The corporate e-learning market reached $117 billion in 2025. Creators who package their expertise for B2B licensing unlock price points 10 to 50 times higher than consumer courses — a single enterprise contract can exceed an entire year of consumer sales. The same knowledge that sells for $197 on Udemy can sell for $15,000 as a licensed corporate training program.
The One Question That Actually Matters
All of this market data eventually reduces to a personal decision, and there's one question that cuts through it cleanly: do you already have an audience that trusts you enough to pay for access to you — not just information from you?
Kuegler didn't build a course then find an audience. He spent years building a Substack readership, then built a utility those specific readers needed. The sequence mattered as much as the product. He launched into demand.
Cable had eight years of expertise and real students — but her revenue was more platform-dependent than audience-owned. Expertise without owned distribution is fragile. She survived because she had genuine audience equity. The lesson isn't that she failed — she didn't. It's that her experience illustrates exactly where the risk lives.
Four conditions suggest you're ready to proceed: you have an owned email list or subscription audience (not just social followers); your topic requires implementation, not just information that a quick AI query could answer; you're pricing for what you do rather than what you explain; and your financial plan is built around a 12 to 18 month runway to profitability, not a 90-day sprint.
Four conditions suggest you should rebuild the foundation first: your audience lives primarily on social platforms you don't control; your course topic is something a student could learn from free YouTube content or a conversation with ChatGPT; your model requires paid ads to break even in year one; or you're treating this as passive income rather than a service business that happens to scale.
This isn't a checklist designed to discourage.
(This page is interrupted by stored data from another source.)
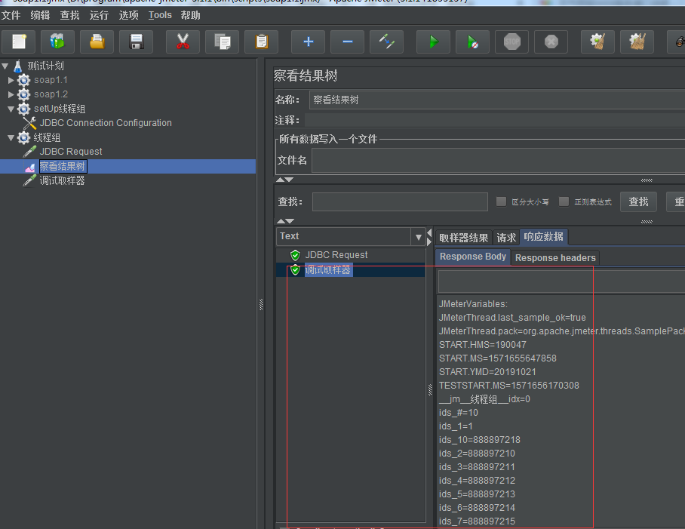Switch to the 取样器结果 tab
The width and height of the screenshot is (685, 529).
(463, 238)
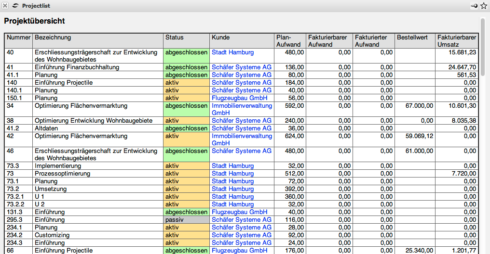The image size is (490, 254).
Task: Open Flugzeugbau GmbH link in row 150.1
Action: 239,98
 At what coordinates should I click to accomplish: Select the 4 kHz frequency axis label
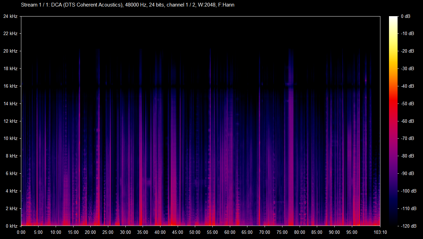[11, 191]
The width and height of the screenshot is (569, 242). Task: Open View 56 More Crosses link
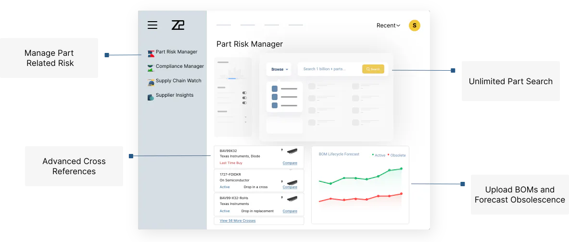(238, 221)
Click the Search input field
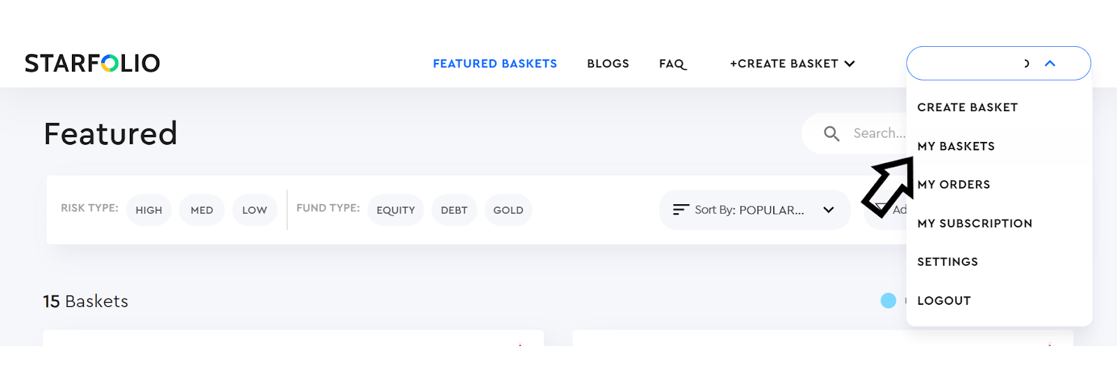The height and width of the screenshot is (388, 1117). 866,134
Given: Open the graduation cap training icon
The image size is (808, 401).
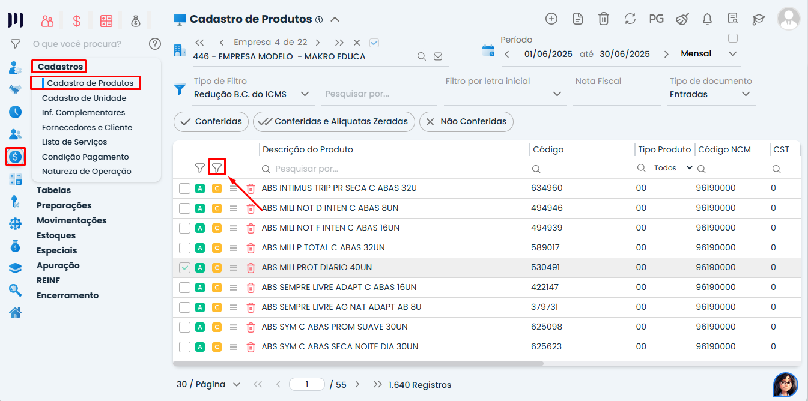Looking at the screenshot, I should 758,19.
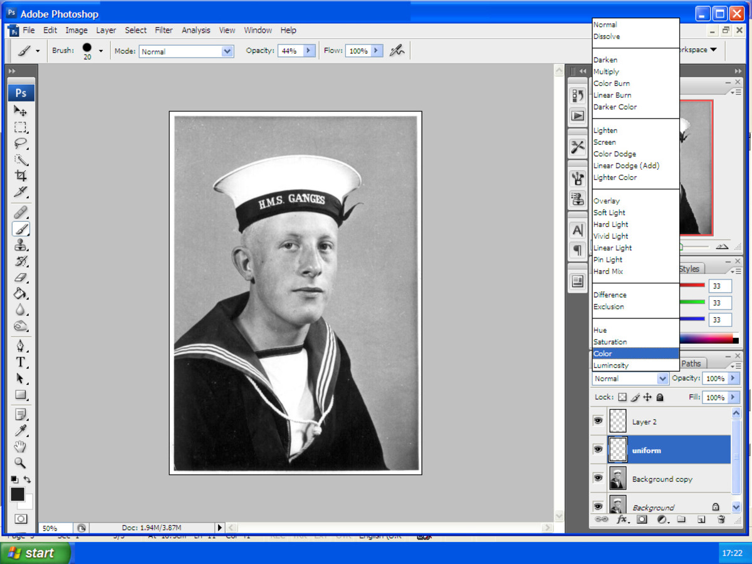Open the Character panel icon

coord(577,230)
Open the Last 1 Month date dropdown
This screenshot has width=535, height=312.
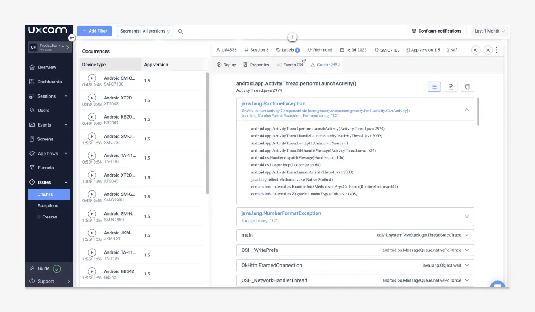[x=490, y=31]
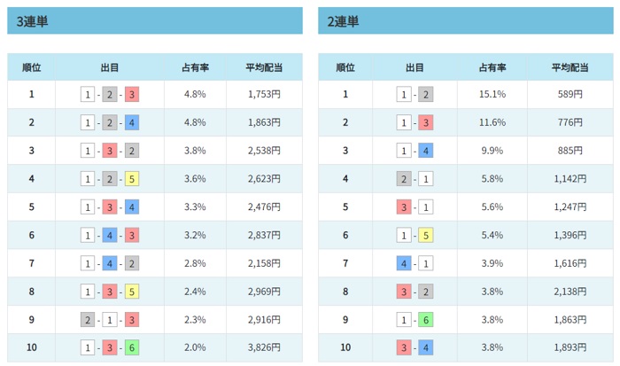
Task: Click 平均配当 column header in 3連単 table
Action: [264, 67]
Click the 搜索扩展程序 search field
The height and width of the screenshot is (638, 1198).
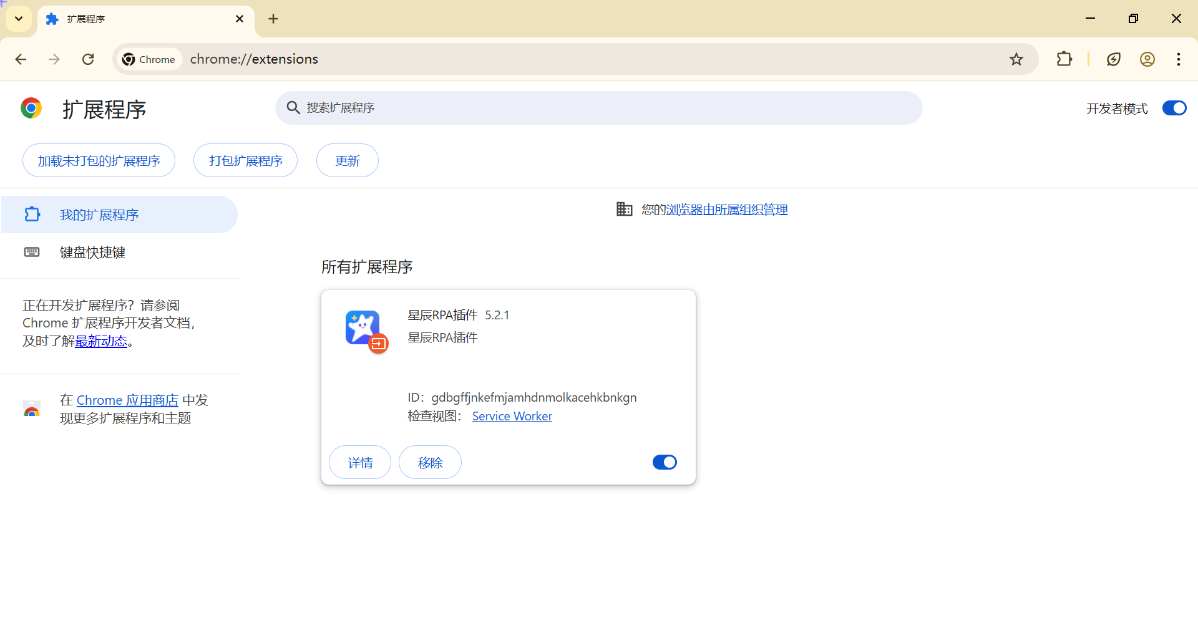tap(599, 108)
The creators hitting the green-light conditions should move faster, not slower. The creators hitting the red-light conditions have a clear first job: build the audience before building the course.
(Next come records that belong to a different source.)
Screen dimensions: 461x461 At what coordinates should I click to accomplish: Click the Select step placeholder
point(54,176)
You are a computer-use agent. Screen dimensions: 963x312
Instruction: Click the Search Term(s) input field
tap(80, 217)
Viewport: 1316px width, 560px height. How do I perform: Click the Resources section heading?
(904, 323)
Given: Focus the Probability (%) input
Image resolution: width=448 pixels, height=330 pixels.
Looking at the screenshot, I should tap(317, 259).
What's Actually Working in 2026
Tom Kuegler built a tool that edits your notes — not a course about editing. He didn't promise passive income. He built something useful, priced it as a subscription, and let a trusted audience find it. That's not a passive income story. That's a small business story that happens to involve teaching.
The course creator economy is real. But the thing that's working in 2026 looks less like a video library and more like a coaching practice — high-touch, community-supported, priced for transformation rather than information, and built on an audience you own. That's a harder thing to build than the thumbnails suggest. It's also a real thing, which is more than can be said for most of the income screenshots circulating in your feed.
Before you build anything, run this audit: open your email provider and count your subscribers. Open your DMs or comments and find the last ten times someone asked you to explain something you know deeply. If the number is over 500 and the questions are specific and recurring, you have signal worth building on. If the list is thin or the questions are generic, the first 90 days of work is audience, not curriculum. The course comes second.
The creators making this work aren't lucky — they're running real businesses that happen to teach, and they started with an audience that already trusted them.